- _ASSIGNMENT 1_: In the story about the hunter, reproduce the passage from "Sorb looked for" up to and including "from a leg." word for word.
- _ASSIGNMENT 2_: Shorten the paragraph of the hunting story that begins "I lived in Wyoming", keeping its main facts.

START DOCUMENT SECTION

Here is the "other" story that is circulating with this picture
Dan Sorg never expected to encounter a large carnivore while hunting in Susquehanna County on deer season's first day.
Deer, yes. Whitetails for his daughter and her aunt, of course.
But never a wolf. Not in Great Bend Township, near Hallstead.
"I lived in Wyoming (the state) for a while, and I've hunted coyotes, and when I saw this animal coming through the woods I knew it was no coyote," said Sorg, who is from Elk County.
The veteran hunter did not know what materialized in open timber 80 yards in front of him.
"I thought, 'What in the world is this thing?' It was twice as large as a 49-pound male coyote I killed."
Sorb looked for a collar; there was none. He looked for ear tags; nothing. He watched, attentively.
"It had a steady gait, an odd stride. I kept watching it wondering, 'What do I have here?"'
Just before thoughts of wolf flooded his mind, Sorg saw that the animal was injured.
Blood ran from a leg.
Sorg could not shake the outlandish thought - a wolf. In Pennsylvania. Where no wolves are known to roam.
"As a hunter I had the opportunity as well as responsibility to make a decision. I wondered if the injury would prove fatal. I wondered if the animal would become an opportunistic predator," he said.
Old or injured carnivores that can't catch their usual prey often resort to other species in an attempt to satisfy the gnawing hunger that would kill them.
"I wondered if it would eventually end up in town preying on cats, or dogs, or ..." There was a long pause. I knew what Sorg was thinking: "or maybe even children."
Sorg said the animal stretched 6 feet on the ground. On a certified scale it weighed 105 pounds.
"It was healthy; it had been eating well. Its paws were huge," he said. Later, in town, locals confessed they had seen massive tracks for two years, but never glimpsed the wild animal that left them.
Sorg immediately contacted the state Game Commission.
Two days later, agency biologist Tom Hardisky saw a photograph of the animal and spoke with Sorg.

END DOCUMENT SECTION
START RECORDED DATA

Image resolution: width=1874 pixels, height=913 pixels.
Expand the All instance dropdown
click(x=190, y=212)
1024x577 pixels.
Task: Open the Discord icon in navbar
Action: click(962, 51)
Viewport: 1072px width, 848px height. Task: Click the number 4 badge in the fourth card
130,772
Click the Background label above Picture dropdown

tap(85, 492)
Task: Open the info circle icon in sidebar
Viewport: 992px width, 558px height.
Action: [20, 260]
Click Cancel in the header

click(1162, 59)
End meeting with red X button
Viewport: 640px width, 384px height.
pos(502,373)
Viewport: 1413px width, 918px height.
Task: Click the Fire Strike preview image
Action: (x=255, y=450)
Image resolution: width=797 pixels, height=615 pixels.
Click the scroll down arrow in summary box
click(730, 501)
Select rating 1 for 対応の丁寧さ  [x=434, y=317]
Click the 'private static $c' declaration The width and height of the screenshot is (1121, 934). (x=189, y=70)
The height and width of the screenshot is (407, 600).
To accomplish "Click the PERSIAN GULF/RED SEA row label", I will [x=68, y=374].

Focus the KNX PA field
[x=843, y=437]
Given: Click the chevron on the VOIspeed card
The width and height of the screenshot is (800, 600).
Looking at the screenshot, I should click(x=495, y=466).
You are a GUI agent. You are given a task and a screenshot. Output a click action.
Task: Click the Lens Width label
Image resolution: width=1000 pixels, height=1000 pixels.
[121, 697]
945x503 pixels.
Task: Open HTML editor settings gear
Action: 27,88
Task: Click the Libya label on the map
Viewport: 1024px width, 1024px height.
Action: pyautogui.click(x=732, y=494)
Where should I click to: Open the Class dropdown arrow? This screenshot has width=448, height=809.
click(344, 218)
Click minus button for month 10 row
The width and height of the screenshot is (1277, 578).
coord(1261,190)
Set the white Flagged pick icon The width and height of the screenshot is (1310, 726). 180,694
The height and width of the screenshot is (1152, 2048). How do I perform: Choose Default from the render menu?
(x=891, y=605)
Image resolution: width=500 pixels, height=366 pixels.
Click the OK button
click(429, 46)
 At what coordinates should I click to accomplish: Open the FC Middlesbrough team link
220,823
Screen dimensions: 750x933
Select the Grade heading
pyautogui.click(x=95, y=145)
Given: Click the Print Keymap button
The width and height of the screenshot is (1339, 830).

END RECORDED DATA

- _OUTPUT 1_:
Sorb looked for a collar; there was none. He looked for ear tags; nothing. He watched, attentively.
"It had a steady gait, an odd stride. I kept watching it wondering, 'What do I have here?"'
Just before thoughts of wolf flooded his mind, Sorg saw that the animal was injured.
Blood ran from a leg.

- _OUTPUT 2_: Sorg, from Elk County, had once lived in Wyoming and hunted coyotes. When he saw the animal coming through the woods, he knew it was not a coyote.